── Exercise data ──

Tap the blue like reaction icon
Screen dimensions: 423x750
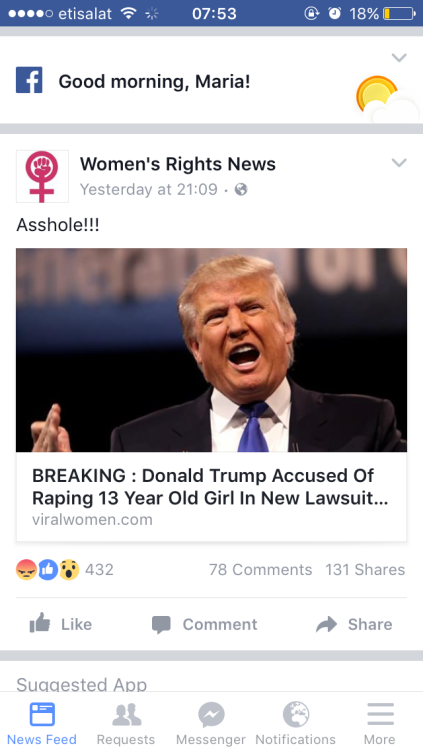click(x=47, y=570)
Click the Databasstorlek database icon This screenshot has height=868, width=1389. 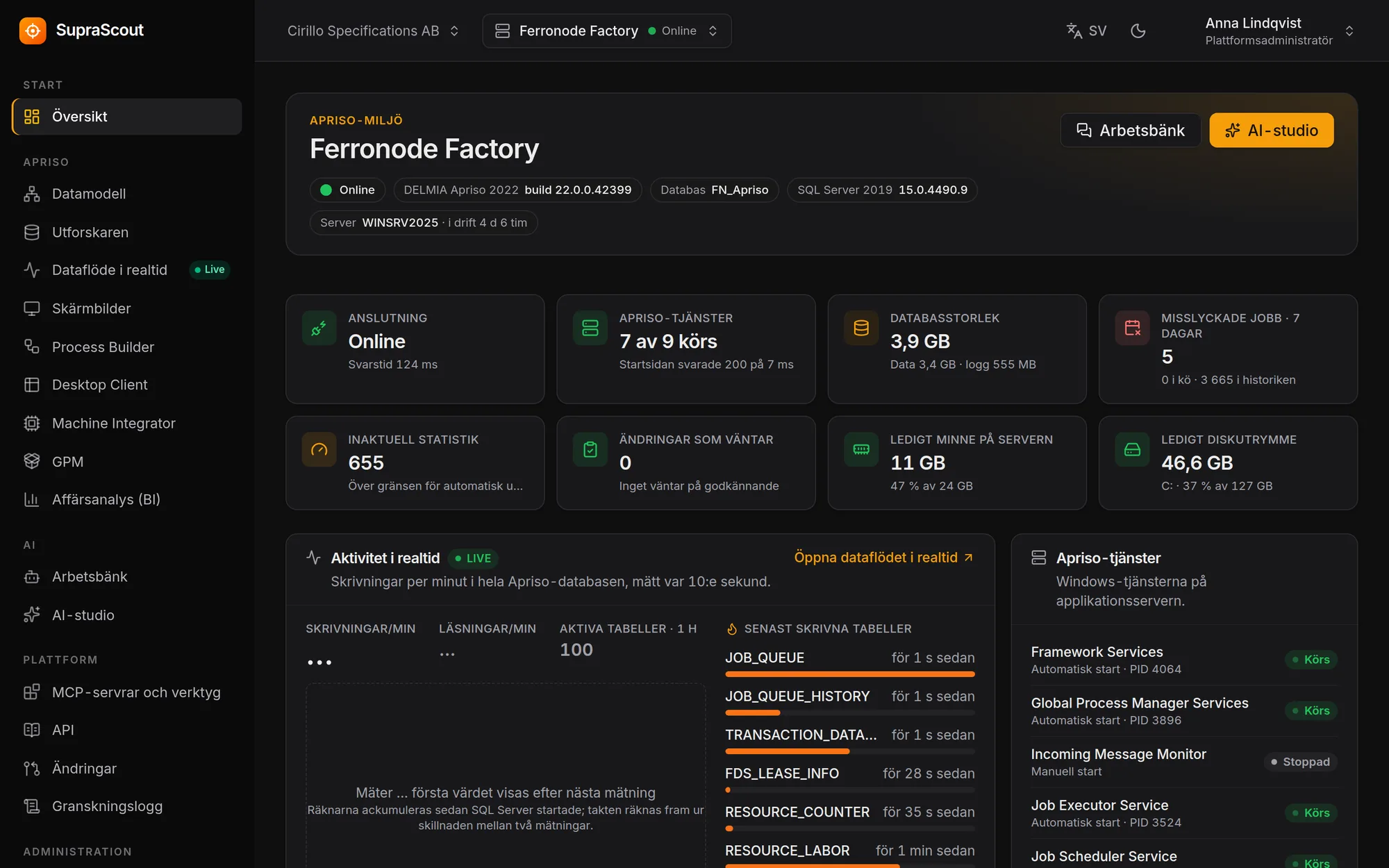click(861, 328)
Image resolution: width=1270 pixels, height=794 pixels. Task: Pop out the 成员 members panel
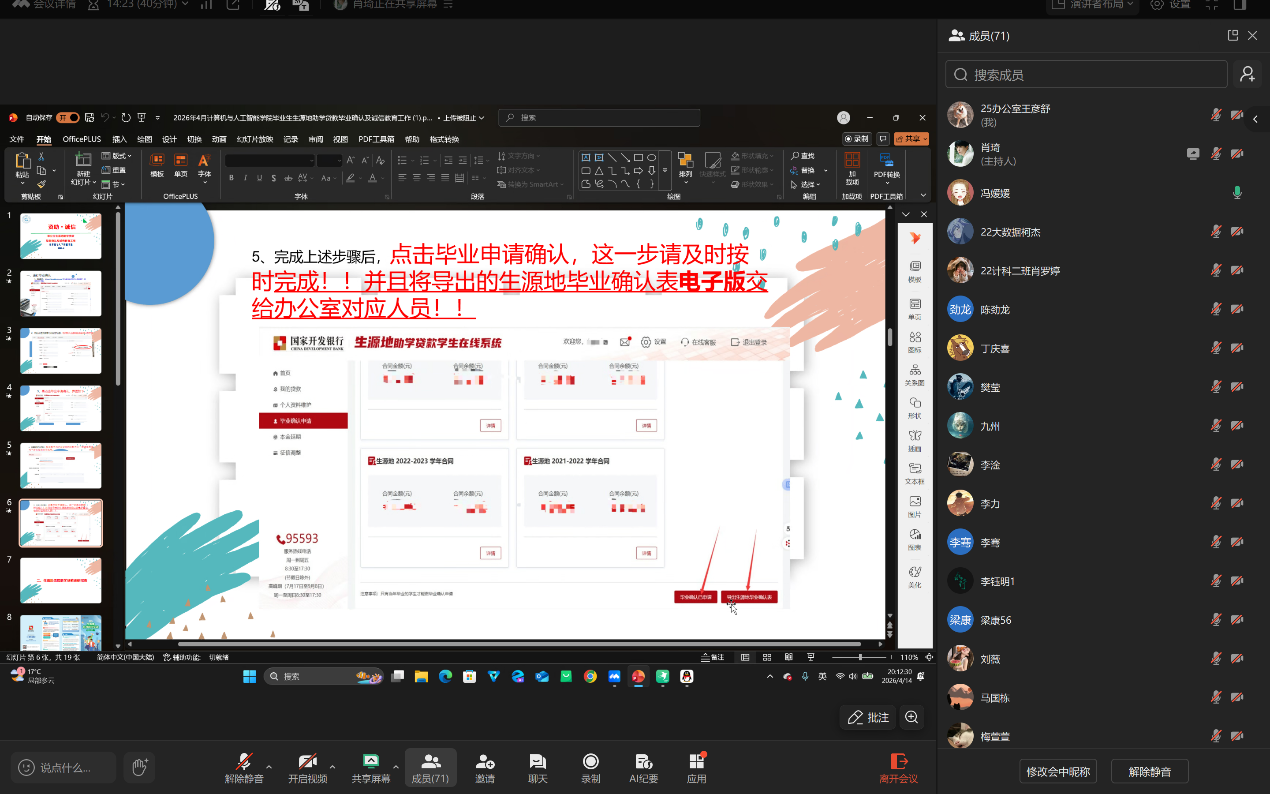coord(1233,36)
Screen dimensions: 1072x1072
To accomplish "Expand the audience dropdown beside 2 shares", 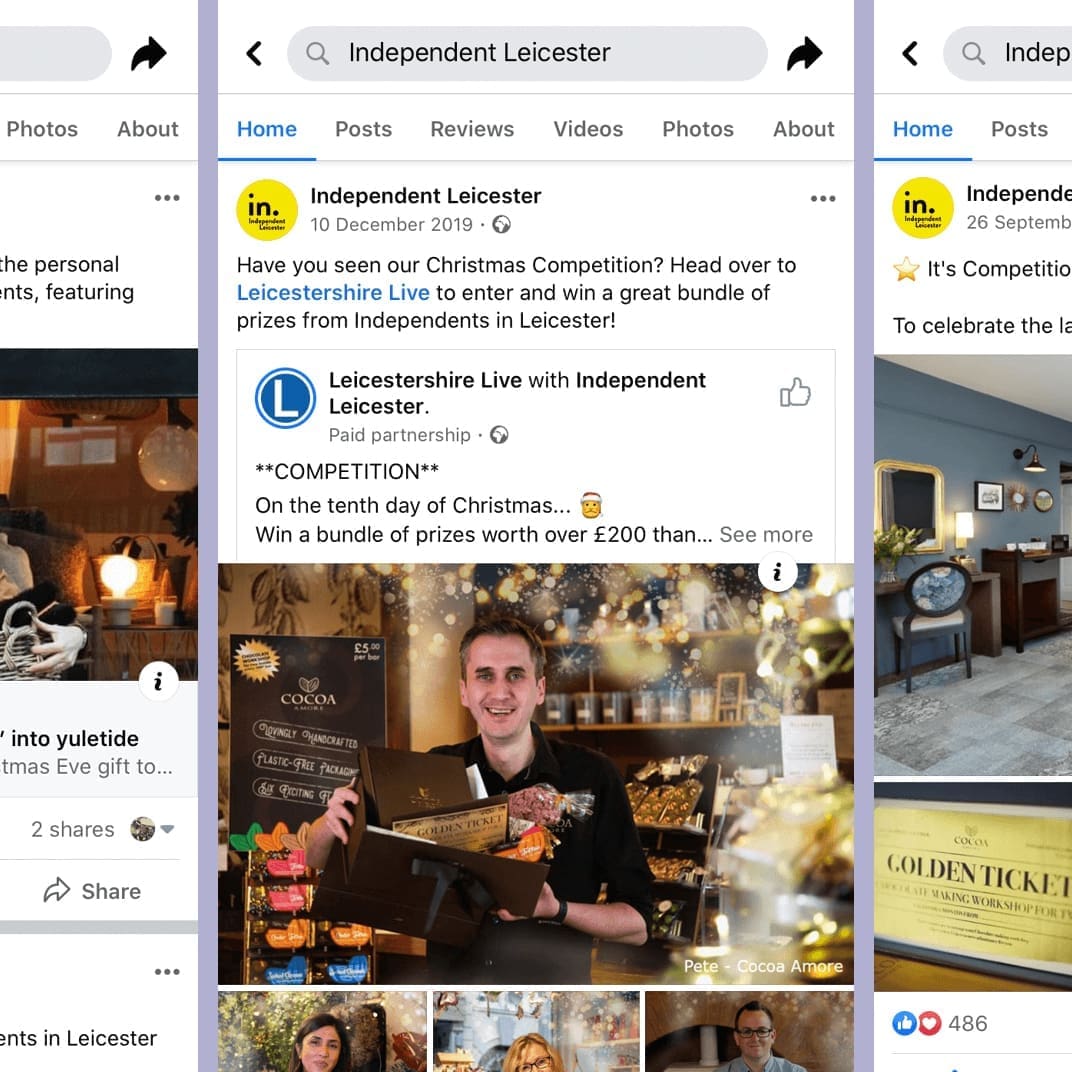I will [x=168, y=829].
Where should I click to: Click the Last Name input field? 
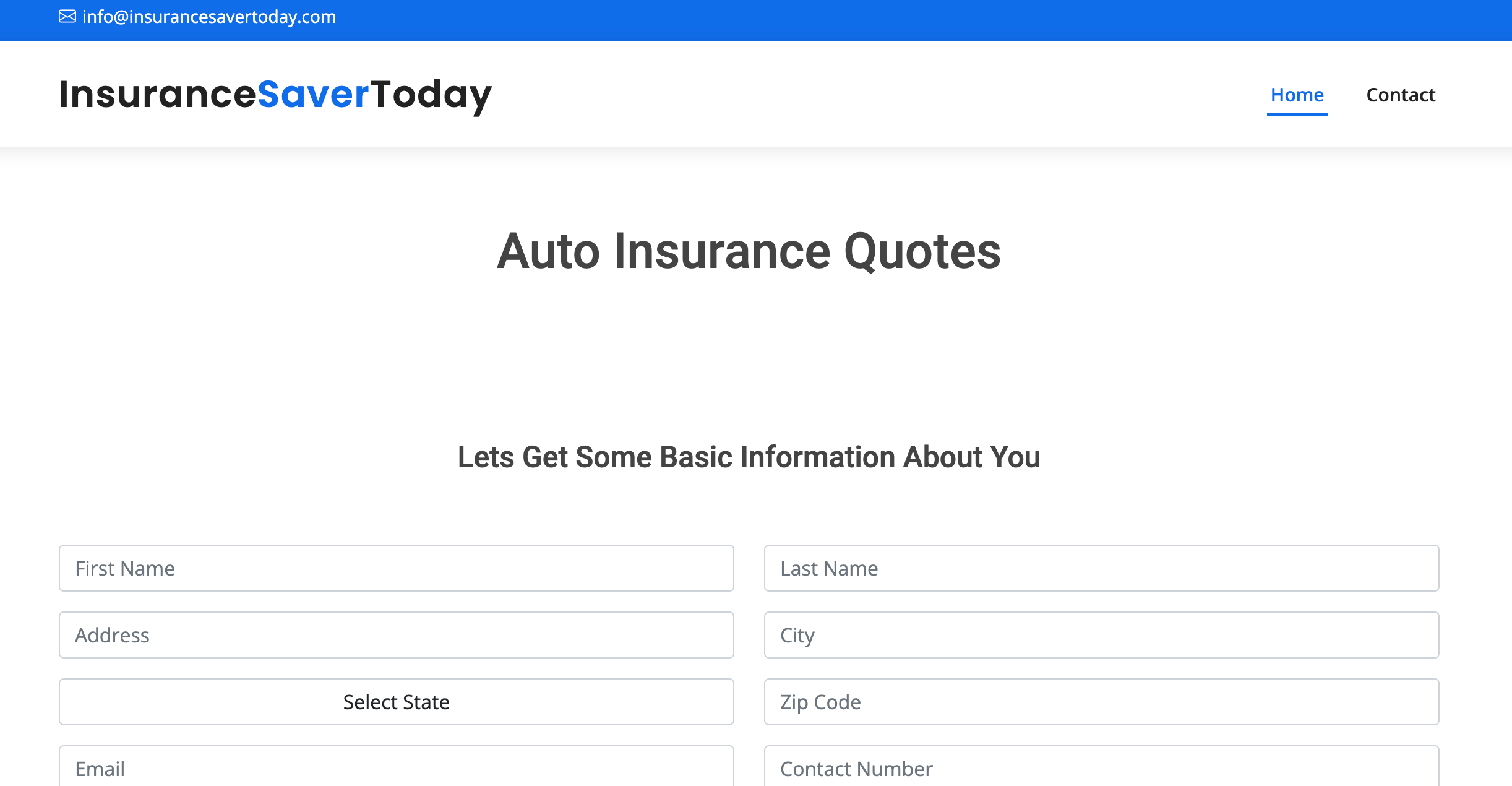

───
── Exercise data ──

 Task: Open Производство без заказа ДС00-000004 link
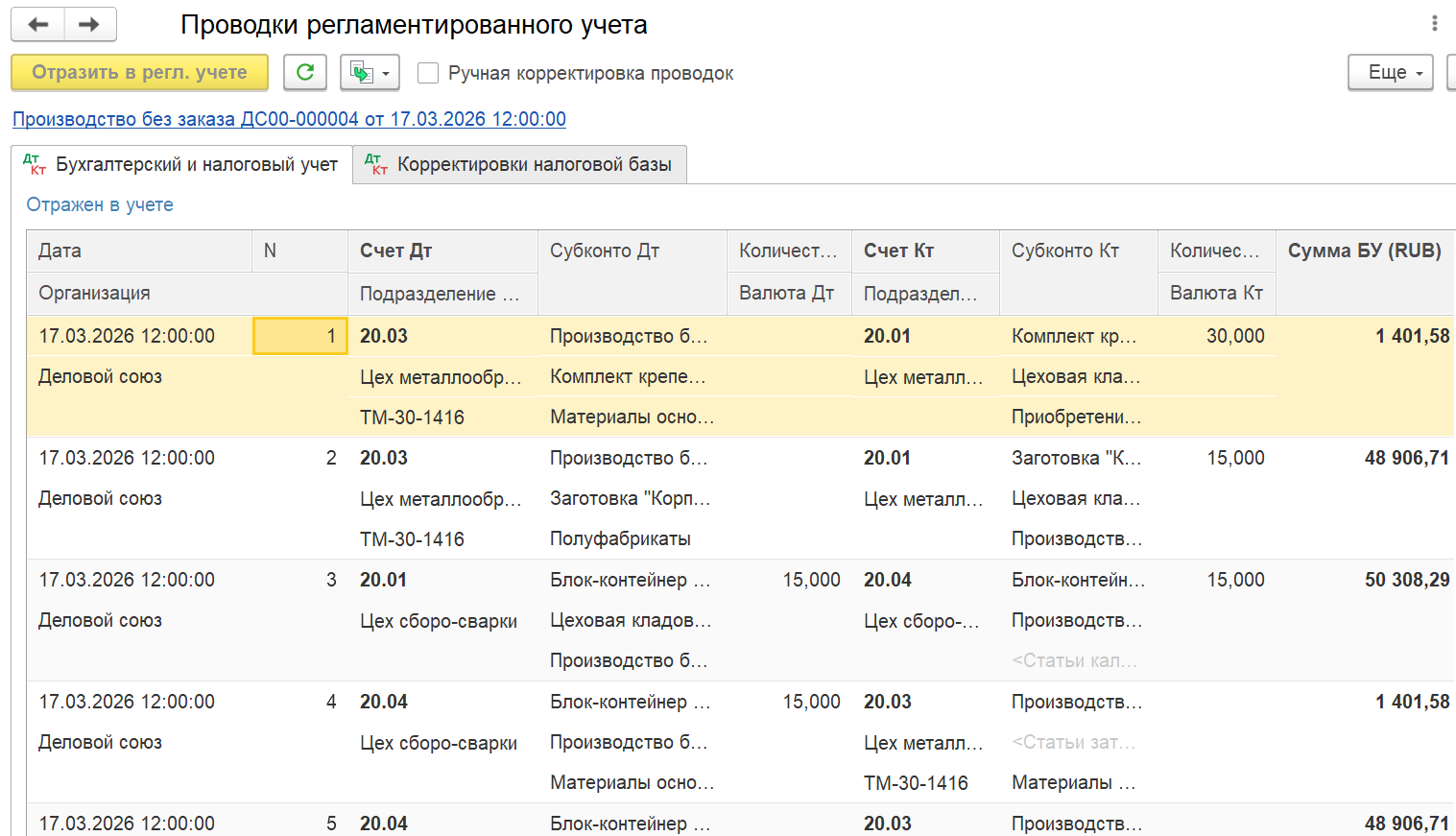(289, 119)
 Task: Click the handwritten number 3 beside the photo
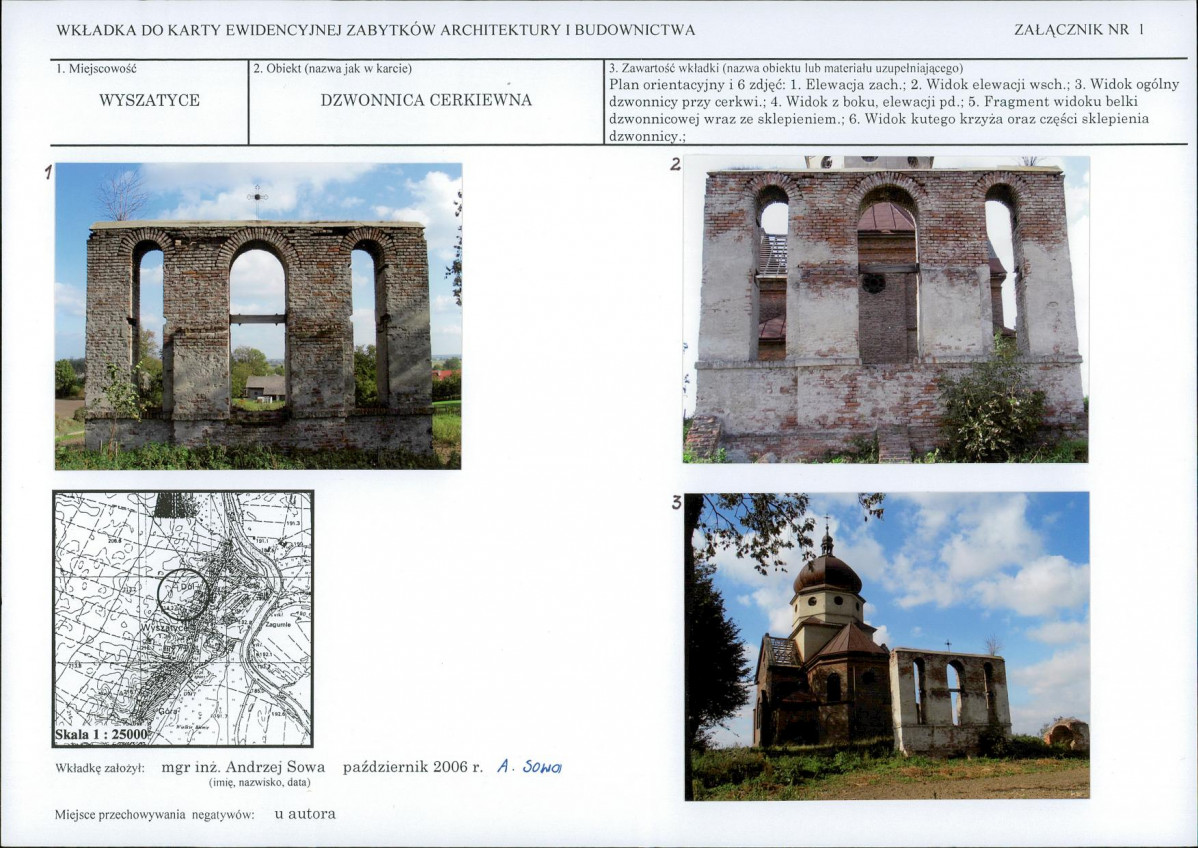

───
── Exercise data ──

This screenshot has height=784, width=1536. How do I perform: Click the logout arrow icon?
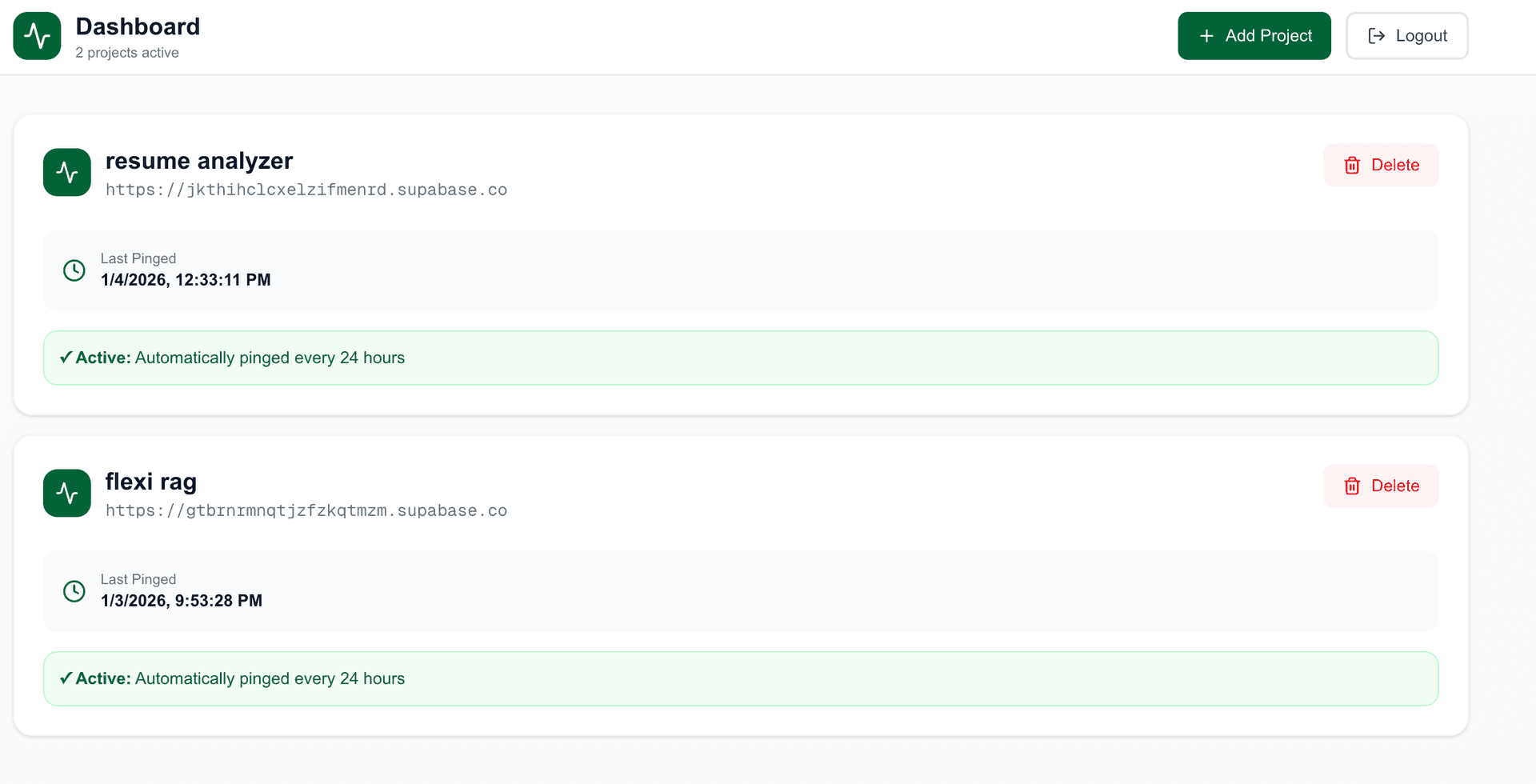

───

▶ **What the task asks**
Copy only what lies between the line with "Task: Open Производство" and the line with "Task: Click the", those two lines included, exactly as given above; pictures stay out.

▶ **Output of the exercise**
 Task: Open Производство без заказа ДС00-000004 link
(289, 119)
 Task: Click the handwritten number 3 beside the photo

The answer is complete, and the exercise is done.